> [Task prompt]
Copy exactly the lines from the one containing "1284x558 pixels. At" through the last line of the records, both included, and nothing more.

> [Dataset excerpts]
"""
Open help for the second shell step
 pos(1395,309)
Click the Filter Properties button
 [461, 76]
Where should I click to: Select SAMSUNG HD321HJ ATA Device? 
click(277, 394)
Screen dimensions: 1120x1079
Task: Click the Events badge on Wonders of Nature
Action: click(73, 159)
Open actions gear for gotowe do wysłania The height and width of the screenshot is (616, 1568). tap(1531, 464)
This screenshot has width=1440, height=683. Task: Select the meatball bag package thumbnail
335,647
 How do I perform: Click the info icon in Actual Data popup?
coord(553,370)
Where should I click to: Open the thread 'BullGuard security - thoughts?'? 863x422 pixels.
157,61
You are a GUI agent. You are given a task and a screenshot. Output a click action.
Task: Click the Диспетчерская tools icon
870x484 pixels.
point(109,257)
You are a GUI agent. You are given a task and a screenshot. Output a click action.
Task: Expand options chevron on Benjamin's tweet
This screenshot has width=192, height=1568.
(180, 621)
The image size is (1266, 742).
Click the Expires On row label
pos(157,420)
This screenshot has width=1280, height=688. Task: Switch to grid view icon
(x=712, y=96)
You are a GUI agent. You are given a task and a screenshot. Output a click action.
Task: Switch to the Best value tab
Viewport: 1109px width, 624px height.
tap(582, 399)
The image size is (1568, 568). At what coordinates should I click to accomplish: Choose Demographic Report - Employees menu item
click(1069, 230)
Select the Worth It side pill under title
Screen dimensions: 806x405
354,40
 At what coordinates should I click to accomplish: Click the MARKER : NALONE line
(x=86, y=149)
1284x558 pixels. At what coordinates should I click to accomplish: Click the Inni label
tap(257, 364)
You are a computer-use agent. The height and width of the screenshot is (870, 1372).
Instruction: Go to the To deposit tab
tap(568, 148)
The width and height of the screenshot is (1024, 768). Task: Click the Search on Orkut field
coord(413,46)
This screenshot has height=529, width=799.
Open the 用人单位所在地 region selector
"""
> [Written solution]
1284x558 pixels. At what coordinates should I click to accomplish: Click the Inni label
tap(257, 364)
You are a computer-use agent. The height and width of the screenshot is (870, 1372).
Instruction: Go to the To deposit tab
tap(568, 148)
The width and height of the screenshot is (1024, 768). Task: Click the Search on Orkut field
coord(413,46)
This screenshot has height=529, width=799.
Open the 用人单位所在地 region selector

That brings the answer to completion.